▶ [EXERCISE REQUIREMENTS] Would you return the lines below unchanged, covering the stretch from the very first line through the line that contains "29) label: Login", with both of those lines included?

-- START OF EXERCISE MATERIALS --

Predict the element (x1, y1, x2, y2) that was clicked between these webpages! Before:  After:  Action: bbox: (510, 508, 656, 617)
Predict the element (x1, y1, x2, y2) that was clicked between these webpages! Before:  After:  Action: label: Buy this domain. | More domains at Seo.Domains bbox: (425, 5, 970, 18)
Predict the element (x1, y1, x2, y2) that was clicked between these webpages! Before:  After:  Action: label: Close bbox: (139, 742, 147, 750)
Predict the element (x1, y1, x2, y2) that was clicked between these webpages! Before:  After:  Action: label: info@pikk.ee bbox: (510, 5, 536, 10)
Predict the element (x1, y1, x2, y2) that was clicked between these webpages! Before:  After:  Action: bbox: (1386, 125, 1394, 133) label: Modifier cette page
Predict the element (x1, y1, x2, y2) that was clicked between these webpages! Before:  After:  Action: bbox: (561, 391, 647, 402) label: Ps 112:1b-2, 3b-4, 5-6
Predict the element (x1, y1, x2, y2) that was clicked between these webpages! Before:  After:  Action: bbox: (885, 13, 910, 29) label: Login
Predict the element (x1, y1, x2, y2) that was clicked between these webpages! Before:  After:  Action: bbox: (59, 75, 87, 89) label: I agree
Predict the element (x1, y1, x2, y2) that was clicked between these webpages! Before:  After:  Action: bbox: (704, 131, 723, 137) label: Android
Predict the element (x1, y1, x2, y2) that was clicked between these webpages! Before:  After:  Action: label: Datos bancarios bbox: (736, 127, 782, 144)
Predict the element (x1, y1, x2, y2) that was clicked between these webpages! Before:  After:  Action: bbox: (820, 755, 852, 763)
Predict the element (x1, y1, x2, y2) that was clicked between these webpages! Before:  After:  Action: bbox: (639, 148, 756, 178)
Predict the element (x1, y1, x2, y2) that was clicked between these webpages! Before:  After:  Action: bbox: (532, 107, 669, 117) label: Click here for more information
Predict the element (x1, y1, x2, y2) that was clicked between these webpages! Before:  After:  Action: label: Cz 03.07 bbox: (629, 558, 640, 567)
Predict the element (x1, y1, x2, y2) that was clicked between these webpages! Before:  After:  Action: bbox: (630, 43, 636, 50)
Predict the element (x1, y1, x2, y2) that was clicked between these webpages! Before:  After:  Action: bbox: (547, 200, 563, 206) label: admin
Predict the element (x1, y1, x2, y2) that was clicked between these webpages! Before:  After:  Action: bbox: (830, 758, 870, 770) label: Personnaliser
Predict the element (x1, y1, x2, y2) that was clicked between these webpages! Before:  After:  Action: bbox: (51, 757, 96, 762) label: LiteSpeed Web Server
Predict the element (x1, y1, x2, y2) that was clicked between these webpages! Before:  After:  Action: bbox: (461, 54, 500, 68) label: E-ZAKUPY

-- END OF EXERCISE MATERIALS --

▶ [WORKED ANSWER]
Predict the element (x1, y1, x2, y2) that was clicked between these webpages! Before:  After:  Action: bbox: (510, 508, 656, 617)
Predict the element (x1, y1, x2, y2) that was clicked between these webpages! Before:  After:  Action: label: Buy this domain. | More domains at Seo.Domains bbox: (425, 5, 970, 18)
Predict the element (x1, y1, x2, y2) that was clicked between these webpages! Before:  After:  Action: label: Close bbox: (139, 742, 147, 750)
Predict the element (x1, y1, x2, y2) that was clicked between these webpages! Before:  After:  Action: label: info@pikk.ee bbox: (510, 5, 536, 10)
Predict the element (x1, y1, x2, y2) that was clicked between these webpages! Before:  After:  Action: bbox: (1386, 125, 1394, 133) label: Modifier cette page
Predict the element (x1, y1, x2, y2) that was clicked between these webpages! Before:  After:  Action: bbox: (561, 391, 647, 402) label: Ps 112:1b-2, 3b-4, 5-6
Predict the element (x1, y1, x2, y2) that was clicked between these webpages! Before:  After:  Action: bbox: (885, 13, 910, 29) label: Login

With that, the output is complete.